◆ **JOB A**
Gather every line of the listing that contains the string "label", and copy each one.

◆ **SELECTED EXCERPT**
========================================================================

Mixed Precision Tuning
The entire process first performs all-int16 precision tuning. This stage is used to confirm the model's maximum achievable precision, troubleshoot tool usage issues, and identify modules that are not quantization-friendly. Once the all-int16 precision meets the requirements, proceed with all-int8 precision tuning. If the precision is not up to standard, proceed with int8 / int16 mixed precision tuning, gradually increasing the proportion of int16 based on the all-int8 model. During this phase, a balance between precision and performance must be struck, aiming to find the quantization configuration that provides the best performance while maintaining the required precision.
All-INT16 Precision Tuning
| Branch | float | target (loss < 1%) | all-int16 calibration |
|---|
| dynamic | 73.6 | 72.864 | 0 |
| static | 55.5 | 54.945 | 0 |
For first calibration, precision collapses. Normally, the all-int16 quantization should not cause a precision collapse. You need to debug the outputs that are causing the precision drop. Here, you can choose either the static or dynamic branch's output and apply the following modifications. The example here includes some post-processing (sigmoid), and the debug is specifically performed on the last layer output of the static branch (map).
class BevNet(pl.LightningModule):
def forward(self, batch):
...
# return image, calibration, gt_dict, mask_dict, pred_dict
# Only debug the outputs that are causing the precision drop. You could debug all outputs, but it would lack focus and is slower.
return pred_dict['map']['preds']['layer_3']
class MapQRHead(BaseModule):
def forward_branch(self, hs, init_reference, inter_references):
outputs = []
for lvl in range(hs.shape[0]):
...
cls_out = getattr(self, "cls_out_dequant%d" % (lvl))(self.cls_branches[lvl](hs[lvl]))
pts_out = getattr(self, "pts_out_dequant%d" % (lvl))(self.pts_branches[lvl](hs[lvl])).view(bs, -1, 2)
# It belongs to the post-processing logic. Although it is placed after dequant, it should be added.
pts_out = pts_out.sigmoid()

========================================================================

◆ **EXCERPTED DATA**
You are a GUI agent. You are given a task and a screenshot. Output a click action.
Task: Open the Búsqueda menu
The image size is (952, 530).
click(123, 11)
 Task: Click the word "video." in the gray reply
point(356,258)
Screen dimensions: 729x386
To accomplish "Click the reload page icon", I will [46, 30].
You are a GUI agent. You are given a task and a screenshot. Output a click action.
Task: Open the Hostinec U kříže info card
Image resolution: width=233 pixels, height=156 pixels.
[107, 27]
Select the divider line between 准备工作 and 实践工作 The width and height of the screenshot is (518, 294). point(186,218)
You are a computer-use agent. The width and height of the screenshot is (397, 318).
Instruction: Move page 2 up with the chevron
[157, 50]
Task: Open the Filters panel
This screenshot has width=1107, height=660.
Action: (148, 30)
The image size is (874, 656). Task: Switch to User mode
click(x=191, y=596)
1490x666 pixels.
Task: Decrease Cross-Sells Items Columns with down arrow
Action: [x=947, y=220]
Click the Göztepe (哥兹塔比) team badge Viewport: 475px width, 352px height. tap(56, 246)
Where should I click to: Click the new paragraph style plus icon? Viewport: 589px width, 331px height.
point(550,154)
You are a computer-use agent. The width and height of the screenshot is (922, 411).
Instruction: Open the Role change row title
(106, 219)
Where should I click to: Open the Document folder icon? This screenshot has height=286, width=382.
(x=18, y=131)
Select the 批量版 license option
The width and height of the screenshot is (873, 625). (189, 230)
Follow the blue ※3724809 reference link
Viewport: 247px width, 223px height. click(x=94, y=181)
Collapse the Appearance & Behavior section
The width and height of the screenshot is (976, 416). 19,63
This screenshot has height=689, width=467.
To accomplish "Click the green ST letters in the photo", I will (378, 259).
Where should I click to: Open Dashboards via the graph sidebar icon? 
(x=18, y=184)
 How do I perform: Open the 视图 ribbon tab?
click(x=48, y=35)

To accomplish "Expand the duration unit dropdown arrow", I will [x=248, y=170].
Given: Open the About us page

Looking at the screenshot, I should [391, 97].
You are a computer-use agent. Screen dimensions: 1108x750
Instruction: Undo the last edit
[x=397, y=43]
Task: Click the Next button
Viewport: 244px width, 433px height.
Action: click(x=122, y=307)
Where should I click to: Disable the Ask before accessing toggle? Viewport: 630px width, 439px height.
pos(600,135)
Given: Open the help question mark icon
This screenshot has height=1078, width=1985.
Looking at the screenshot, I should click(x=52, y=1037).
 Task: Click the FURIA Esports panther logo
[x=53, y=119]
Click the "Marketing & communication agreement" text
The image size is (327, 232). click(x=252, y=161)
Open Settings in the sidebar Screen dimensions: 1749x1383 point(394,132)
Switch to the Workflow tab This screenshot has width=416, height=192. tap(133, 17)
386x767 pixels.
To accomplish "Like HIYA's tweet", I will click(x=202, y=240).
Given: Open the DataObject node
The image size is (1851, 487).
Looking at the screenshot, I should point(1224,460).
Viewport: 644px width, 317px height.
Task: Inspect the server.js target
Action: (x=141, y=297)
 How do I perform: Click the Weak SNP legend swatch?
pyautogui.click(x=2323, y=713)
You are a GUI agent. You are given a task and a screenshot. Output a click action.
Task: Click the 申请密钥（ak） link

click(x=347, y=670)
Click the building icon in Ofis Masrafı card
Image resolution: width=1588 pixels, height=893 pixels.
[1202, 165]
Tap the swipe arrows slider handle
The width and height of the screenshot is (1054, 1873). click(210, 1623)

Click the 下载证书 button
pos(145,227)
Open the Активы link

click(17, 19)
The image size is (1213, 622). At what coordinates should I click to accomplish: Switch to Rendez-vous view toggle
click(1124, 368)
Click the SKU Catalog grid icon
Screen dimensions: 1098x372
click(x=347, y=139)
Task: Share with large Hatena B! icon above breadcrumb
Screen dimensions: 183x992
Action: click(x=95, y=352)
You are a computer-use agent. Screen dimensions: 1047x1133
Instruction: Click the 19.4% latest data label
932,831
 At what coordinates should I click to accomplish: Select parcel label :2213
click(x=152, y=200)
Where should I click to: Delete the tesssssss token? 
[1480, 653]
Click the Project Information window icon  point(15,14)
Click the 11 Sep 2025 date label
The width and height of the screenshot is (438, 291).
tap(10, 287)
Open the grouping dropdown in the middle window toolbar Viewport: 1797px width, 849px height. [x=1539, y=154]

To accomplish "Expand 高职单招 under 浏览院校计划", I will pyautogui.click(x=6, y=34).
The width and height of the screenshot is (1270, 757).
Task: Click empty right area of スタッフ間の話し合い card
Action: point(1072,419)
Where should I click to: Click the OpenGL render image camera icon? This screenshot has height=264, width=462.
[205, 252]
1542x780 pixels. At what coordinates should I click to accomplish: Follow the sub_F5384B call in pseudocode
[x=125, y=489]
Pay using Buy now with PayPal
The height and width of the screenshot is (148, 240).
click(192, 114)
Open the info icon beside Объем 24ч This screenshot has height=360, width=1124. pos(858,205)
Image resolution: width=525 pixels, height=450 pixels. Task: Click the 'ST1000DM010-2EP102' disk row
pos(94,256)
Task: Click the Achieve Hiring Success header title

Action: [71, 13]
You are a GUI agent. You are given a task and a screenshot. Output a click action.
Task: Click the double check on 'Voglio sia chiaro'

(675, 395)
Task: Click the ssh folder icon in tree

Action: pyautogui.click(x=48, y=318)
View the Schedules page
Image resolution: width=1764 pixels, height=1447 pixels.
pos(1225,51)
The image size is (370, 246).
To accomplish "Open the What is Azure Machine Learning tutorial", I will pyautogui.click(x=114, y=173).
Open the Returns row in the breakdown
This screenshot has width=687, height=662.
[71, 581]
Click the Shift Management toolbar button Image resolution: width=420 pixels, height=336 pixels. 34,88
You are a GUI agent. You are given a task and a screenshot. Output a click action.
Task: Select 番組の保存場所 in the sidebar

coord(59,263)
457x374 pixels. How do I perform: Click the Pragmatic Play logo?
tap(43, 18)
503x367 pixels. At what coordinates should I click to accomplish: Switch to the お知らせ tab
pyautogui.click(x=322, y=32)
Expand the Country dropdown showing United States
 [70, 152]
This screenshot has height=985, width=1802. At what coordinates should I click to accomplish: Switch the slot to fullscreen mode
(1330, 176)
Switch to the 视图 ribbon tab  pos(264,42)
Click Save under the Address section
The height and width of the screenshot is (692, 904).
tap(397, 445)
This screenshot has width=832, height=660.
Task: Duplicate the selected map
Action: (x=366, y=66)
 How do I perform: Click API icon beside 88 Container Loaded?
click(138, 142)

========================================================================

◆ **JOB B**
In the mixed precision tuning excerpt, what post-processing operation is applied to the static branch's output being debugged?

◆ **SOLUTION A**
Instruction: Click the 19.4% latest data label
 At what coordinates should I click to accomplish: Select parcel label :2213
Click the 11 Sep 2025 date label

◆ **SOLUTION B**
Sigmoid.